Posted to java-user@lucene.apache.org by Samarendra Pratap <sa...@gmail.com> on 2010/04/22 12:38:44 UTC

Reopening a Searcher for each request

Greetings to all.
 I have read at so many places that we should not open a Searcher for each
request for the sake of performance, but I have always been wondering
whether it is actually Searcher or Reader?

 I have a group of index amounting to 23G which actually contains of
different index directories. The structure is something like following

Main directory
|
|_________ country1
|                     |___ country1-time1 (actual index)
|                     |___ country1-time2 (actual index)
|                     |___ country1-time3 (actual index)
|
|_________ country2
                     |___ country2-time1 (actual index)
                     |___ country2-time2 (actual index)
                     |___ country2-time3 (actual index)
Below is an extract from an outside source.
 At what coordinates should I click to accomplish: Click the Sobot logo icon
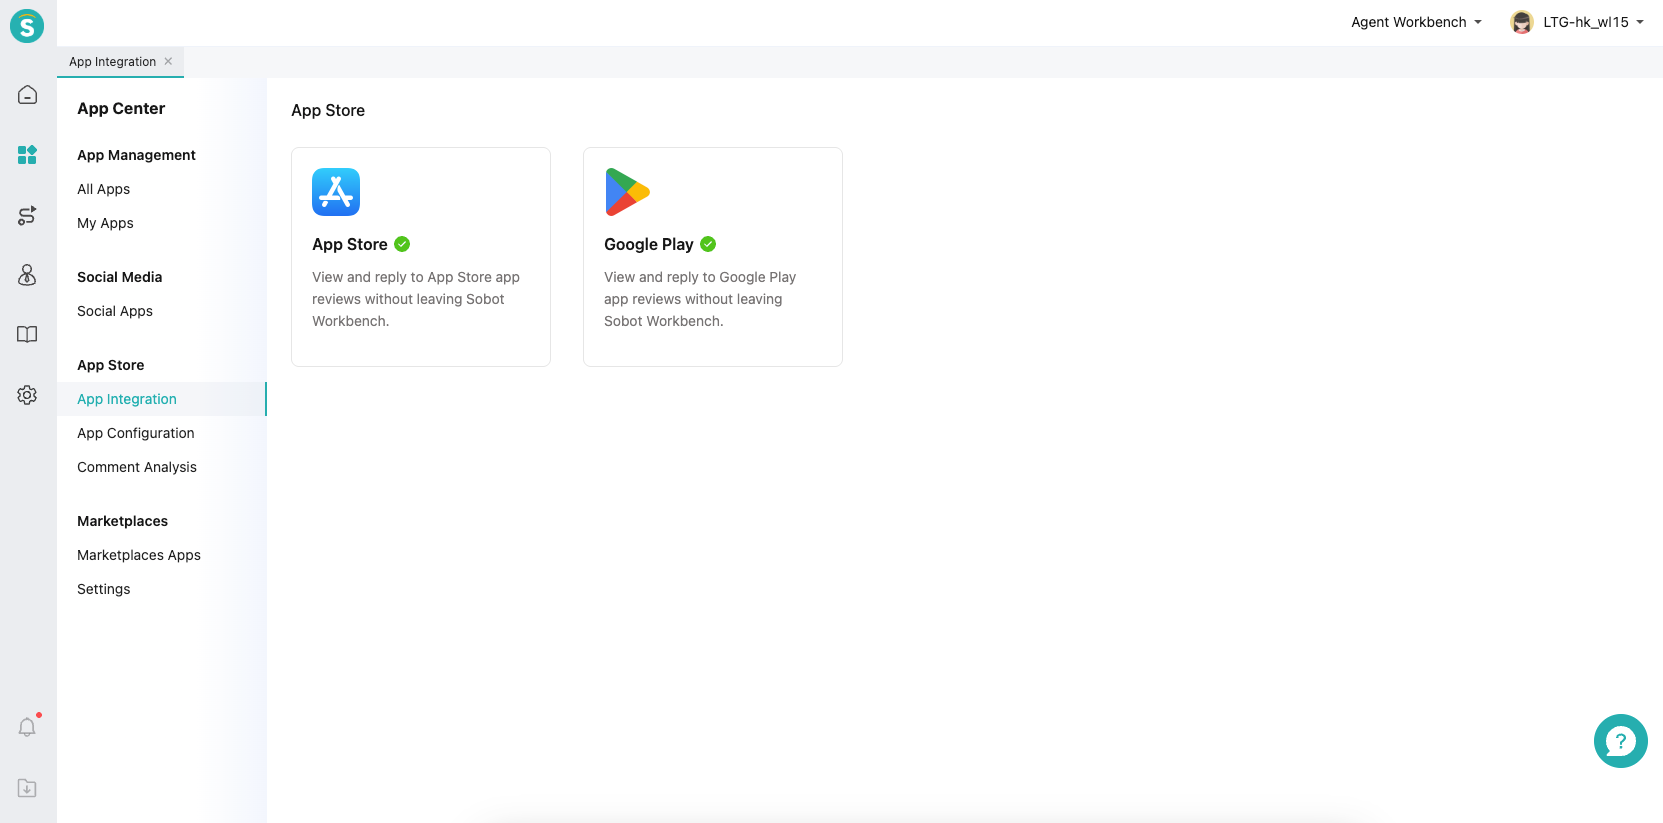pyautogui.click(x=27, y=26)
 When application starts I open IndexReaders on all of actual index
directories (country1-time1, country1-tim2, .... country2-time3) and keep
them in a pool.

 At the time of search, IndexSearchers are created by selecting the
appropriate IndexReaders from the pool. These IndexSearchers in turn are
used to create a ParallelMultiSearcher. Constructors of IndexSearcher and
ParallelMultiSearcher are run for every request.

 Now I believe that creating a pool of ParallelMultiSearcher itself is a
good idea but* I wanted to know if reopening **IndexSearchers** will really
degrade performance irrespective of **IndexReaders** being opened once*.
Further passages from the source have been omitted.